> [Excerpt]
Alarm sells; that’s a fact. It’s manna from heaven for information providers who sadly, but increasingly, seek to exploit alarm or, worse, create it needlessly. Notably, and obviously, many of our mainstream media providers are donkey-deep in this farce – happy runners in the fake-news steeplechase. They care not a whit for collateral damage: the erosion in the credibility of their masthead or trust in their industry which, despite a small up-kick during 2019, sits at historic lows in the English-speaking nations. Below to well-below 50% of the public express confidence in the news.

But credit must be given where it’s due, and by ignoring the dross, much coverage of the Covid Catastrophe has been forthright, factual and informative. The egregious, ridiculous examples of the hyperbolic and hysterical exist, contributor Danny excoriating such an example on the 28th of March, but the overall narrative track is still very alarmist, simply because it sells better.

The counter-stories are out there from credible sources, but in this atmosphere, we need to seek them out. No one will bring them to us during the lock-up alarm; we have to go and get them.

> [Provided information]
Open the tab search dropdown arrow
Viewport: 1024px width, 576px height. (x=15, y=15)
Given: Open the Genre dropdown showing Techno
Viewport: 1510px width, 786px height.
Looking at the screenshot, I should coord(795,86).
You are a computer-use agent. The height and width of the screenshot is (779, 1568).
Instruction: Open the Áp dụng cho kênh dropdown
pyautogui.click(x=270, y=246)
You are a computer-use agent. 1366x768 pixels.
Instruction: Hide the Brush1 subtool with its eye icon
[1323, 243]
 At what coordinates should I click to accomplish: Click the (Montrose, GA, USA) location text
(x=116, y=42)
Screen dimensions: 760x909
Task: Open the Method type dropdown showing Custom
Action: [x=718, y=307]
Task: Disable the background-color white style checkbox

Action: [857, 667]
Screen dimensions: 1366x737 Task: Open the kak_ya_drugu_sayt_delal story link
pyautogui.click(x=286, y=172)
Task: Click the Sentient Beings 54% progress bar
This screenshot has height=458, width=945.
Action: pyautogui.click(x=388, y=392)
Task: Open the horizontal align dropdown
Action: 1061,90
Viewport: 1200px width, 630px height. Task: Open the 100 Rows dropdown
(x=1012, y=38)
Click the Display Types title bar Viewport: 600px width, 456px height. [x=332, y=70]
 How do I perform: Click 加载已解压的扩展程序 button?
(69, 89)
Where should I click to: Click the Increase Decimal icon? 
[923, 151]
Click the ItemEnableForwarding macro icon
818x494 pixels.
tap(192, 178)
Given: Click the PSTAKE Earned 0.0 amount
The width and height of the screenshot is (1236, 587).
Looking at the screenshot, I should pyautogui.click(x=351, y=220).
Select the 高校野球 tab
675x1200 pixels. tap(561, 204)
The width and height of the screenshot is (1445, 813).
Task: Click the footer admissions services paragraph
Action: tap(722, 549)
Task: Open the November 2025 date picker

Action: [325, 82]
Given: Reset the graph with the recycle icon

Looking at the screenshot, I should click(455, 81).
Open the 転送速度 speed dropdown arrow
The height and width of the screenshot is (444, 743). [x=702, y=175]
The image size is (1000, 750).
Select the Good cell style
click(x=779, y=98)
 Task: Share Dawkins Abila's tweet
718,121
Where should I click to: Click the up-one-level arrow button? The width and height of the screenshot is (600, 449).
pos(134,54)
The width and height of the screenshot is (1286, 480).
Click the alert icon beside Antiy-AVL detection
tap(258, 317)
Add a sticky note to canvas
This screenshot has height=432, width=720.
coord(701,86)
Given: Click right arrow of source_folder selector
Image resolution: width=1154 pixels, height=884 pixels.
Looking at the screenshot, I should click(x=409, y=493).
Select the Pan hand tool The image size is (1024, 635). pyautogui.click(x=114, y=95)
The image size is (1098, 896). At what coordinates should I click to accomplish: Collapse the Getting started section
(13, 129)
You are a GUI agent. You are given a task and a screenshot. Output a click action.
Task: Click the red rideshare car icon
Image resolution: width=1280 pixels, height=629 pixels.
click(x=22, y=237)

> [Your objective]
Answer these about the excerpt on alarm in the news:
(a) What share of the public expresses confidence in the news?
(b) On what date did contributor Danny excoriate an example of hyperbolic coverage?
(c) What does the excerpt say we must do to find the counter-stories?

> [Result of the task]
(a) Below to well-below 50%.
(b) The 28th of March.
(c) We need to seek them out and go and get them, because no one will bring them to us.